ColdWorld – Isolation Review

Isolation is ColdWorld’s coldest album. In spite of the snowy fuzz that graced 2008’s debut Melancholie² or the decaying grim tones of Autumn, Isolation lives up to its name in the bleakest way imaginable. It nearly forgoes its depressive and atmospheric black metal roots entirely for an album with utmost restraint, organicity taking precedence over rawness or intensity. Encompassing more wintry post-rock soundscapes and doom tempos, Isolation is held high by the pillars of loneliness and patience. Composed during the long exile of the pandemic, ColdWorld’s sound ascends to a new plain entirely.

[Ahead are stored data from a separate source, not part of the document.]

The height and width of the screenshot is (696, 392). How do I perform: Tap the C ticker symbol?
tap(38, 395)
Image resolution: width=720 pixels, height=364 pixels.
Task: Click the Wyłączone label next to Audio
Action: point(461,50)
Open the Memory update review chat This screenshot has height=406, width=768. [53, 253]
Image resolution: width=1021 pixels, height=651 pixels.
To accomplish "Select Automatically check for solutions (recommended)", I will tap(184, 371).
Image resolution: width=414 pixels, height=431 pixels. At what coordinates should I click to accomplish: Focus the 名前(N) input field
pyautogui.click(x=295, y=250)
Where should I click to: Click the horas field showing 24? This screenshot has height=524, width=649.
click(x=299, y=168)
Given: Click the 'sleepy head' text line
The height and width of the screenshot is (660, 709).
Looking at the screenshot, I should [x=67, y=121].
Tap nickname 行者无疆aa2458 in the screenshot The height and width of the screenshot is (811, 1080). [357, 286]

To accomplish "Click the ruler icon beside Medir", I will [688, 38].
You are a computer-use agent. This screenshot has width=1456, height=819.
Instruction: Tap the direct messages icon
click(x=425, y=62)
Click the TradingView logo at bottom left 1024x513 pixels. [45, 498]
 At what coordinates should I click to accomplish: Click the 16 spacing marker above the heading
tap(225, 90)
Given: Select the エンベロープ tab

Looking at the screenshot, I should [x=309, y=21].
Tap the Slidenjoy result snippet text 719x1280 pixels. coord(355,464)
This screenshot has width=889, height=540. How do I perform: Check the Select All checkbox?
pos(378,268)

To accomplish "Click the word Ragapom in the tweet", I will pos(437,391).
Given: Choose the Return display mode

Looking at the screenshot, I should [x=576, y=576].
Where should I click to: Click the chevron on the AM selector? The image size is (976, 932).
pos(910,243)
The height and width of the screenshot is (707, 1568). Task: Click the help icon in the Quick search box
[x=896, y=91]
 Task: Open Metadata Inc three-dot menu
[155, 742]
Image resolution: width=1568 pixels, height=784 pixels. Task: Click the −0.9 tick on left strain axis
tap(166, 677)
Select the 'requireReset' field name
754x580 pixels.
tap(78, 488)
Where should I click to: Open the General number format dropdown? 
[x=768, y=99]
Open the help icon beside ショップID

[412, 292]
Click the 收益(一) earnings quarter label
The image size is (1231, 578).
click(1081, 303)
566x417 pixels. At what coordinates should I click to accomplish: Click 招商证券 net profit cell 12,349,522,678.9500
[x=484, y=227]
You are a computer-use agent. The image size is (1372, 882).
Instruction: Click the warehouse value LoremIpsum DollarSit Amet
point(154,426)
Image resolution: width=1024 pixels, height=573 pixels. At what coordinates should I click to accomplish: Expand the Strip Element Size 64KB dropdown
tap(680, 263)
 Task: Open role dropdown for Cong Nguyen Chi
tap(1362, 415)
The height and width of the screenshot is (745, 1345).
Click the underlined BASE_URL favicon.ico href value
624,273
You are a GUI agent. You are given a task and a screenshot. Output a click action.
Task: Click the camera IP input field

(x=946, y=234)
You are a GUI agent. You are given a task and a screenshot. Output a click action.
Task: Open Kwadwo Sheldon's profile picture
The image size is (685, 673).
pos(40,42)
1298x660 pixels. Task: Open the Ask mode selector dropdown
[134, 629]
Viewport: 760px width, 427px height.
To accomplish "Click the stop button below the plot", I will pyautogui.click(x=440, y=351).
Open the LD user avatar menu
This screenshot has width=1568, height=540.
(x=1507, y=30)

Minimalism is a core approach to Isolation, sprawling and thoughtful. Black metal shred is utilized as a climax throughout the album’s forty-four minute runtime, while violin and ambiance exemplify the emotions more intensely than its guitar tone ever could. It’s stark and raw, an unfiltered emotional experience untouched by black metal’s grim façade. Although punishing throughout in its own way, Isolation can feel more like a post-rock album with black metal crescendos than anything similar to the Mayhems or Darkthrones of yesteryear. Doom tempos with mammoth riffs feel largely an afterthought and its DSBM tones a la NONE no longer feel the focus. What remains is one of the most patient black metal releases of recent memory, and one of the most desolate.

If you say “wintry black metal” to any well-versed metalhead, you will get a myriad of name drops in response. While ColdWorld largely encompassed an epitome of the style with its debut, Isolation transcends typical atmoblack tendencies in favor of a minimalist style more akin to Godspeed You! Black Emperor than Immortal. Gorgeous melodies grace tracks like “Soundtrack to Isolation” and “Five,” but the songwriting separates it from feel-good post-rock in peeling back layer upon layer, revealing a frigid rawness beating below. Doom plodding graces “Walz” and aptly crushing “We Are Doomed,” its density interwoven with violin and keyboard ambiance, creating a desperate sound that enhances this stark atmosphere. Vocals are surprisingly evasive, cleans dominating much of the album’s forty-four-minute runtime – even openers “Leere” and “Soundtrack to Isolation” are mostly instrumental, aside from subtle croons in the latter. Black metal climaxes are often tempered by the grace by which they emerge, as tracks like “Wound” and “Hymnus” utilize cleans to capitalize on the raw riffs, the chord structure akin to the apathetic tones of Godspeed You! Black Emperor’s Lift Your Skinny Fists Like Antennas to Heaven.

It would be easy for ColdWorld to go the way of Deafheaven, but the difference lies in the focus. While Sunbather makes a paradoxical blend of lush and vicious, Isolation’s simple melodies and patient songwriting amp up the emptiness. Repeated riffs of “We Are Doomed” and “Hymnus” are tethers by which we are held to land, but even ambient tracks like “Leere,” “Five,” and “Isolation Stagnation” serve to stick Isolation to its aptly cold atmosphere. ColdWorld has planned every movement with the utmost scrutiny, mastermind Georg Börner emphasizing growth and decay with the gentleness of falling snow. Guitar approaches rawness but dwindles into obscurity while violin hints at grandiosity but collapses into humility, an unlikely but apt fusion of Melancholie² and Autumn. That being said, if it’s second-wave black metal you want, look elsewhere, as blastbeats and tremolo are sparse. Isolation is brave, but without aggression, unafraid to look inward. If you’re afraid of what you see, you might need to look longer.

I have long assumed that ColdWorld is far more legendary than it actually is, hence I have sole proprietorship of its tag around these parts. Börner’s work has dwelt in patience, releasing in his own time,1 and Isolation capitalizes upon it in its most triumphant iteration. My first listens felt lacking and inconsistent, while the electronic touches felt anachronistic, but the more I unpacked Isolation, the more I recognized its genius. There is little anger to be found here, and instead an invitation for solitude and healing in the cold. Isolation is raw and bleak like any black metal album should be, but undeniably beautiful in ways no one does better.


Rating: 4.0/5.0
DR: 9 | Format Reviewed: 320 kbps MP3
Label: Eisenwald Records
Websites: coldworldofficial.bandcamp.com | facebook.com/ColdWorldOfficial
Releases worldwide: September 30th, 2022

Show 1 footnote

  1. i.e. 2008’s Melancholie² and 2016’s Autumn.